[EXTRACTED MATERIAL — start]
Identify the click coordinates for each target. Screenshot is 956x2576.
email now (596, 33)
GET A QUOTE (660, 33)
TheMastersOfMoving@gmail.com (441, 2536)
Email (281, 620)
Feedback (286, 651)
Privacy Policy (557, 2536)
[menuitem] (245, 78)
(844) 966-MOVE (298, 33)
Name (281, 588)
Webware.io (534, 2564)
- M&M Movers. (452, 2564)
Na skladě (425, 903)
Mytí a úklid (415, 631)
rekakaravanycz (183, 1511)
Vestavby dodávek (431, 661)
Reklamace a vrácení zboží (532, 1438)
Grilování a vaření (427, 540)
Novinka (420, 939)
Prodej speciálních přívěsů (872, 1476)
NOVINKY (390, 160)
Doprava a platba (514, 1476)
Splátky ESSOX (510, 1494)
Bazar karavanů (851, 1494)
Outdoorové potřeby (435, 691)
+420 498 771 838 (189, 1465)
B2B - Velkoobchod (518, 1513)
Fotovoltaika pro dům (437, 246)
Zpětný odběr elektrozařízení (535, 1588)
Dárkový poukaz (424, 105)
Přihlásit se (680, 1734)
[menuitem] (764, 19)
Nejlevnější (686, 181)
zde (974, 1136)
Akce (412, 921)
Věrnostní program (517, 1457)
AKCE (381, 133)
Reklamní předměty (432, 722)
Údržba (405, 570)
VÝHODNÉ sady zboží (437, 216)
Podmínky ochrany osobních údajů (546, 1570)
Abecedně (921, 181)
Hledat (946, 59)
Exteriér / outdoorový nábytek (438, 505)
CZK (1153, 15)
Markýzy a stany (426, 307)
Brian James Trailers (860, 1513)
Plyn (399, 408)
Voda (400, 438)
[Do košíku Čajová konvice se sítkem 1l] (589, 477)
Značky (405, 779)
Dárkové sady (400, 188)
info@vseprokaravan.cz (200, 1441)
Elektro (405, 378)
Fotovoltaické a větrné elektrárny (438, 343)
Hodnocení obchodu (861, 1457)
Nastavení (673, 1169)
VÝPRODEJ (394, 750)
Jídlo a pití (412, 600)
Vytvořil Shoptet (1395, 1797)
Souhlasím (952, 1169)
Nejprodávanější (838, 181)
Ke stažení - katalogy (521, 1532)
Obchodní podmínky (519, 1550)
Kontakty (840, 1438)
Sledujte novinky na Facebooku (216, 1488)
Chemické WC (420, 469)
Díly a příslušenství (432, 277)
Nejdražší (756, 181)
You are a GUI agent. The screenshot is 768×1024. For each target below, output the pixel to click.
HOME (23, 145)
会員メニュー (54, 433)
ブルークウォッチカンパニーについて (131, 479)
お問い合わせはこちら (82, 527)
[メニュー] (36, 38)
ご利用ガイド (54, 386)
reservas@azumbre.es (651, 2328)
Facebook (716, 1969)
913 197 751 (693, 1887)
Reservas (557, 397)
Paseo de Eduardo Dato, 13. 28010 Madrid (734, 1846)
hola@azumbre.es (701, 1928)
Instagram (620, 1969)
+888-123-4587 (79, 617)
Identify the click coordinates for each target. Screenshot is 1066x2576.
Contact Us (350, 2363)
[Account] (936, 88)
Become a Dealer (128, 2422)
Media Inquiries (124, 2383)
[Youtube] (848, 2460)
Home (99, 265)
[EXTRACTED MATERIAL — finish]
• WHAT YOU SHOULD DO: For each line of the data that includes the word "Identify", return a copy of it.

• REPLY TO THE EXERCISE:
Identify the click coordinates for each target. Screenshot is 956x2576.
Identify the click coordinates for each target. Screenshot is 1066x2576.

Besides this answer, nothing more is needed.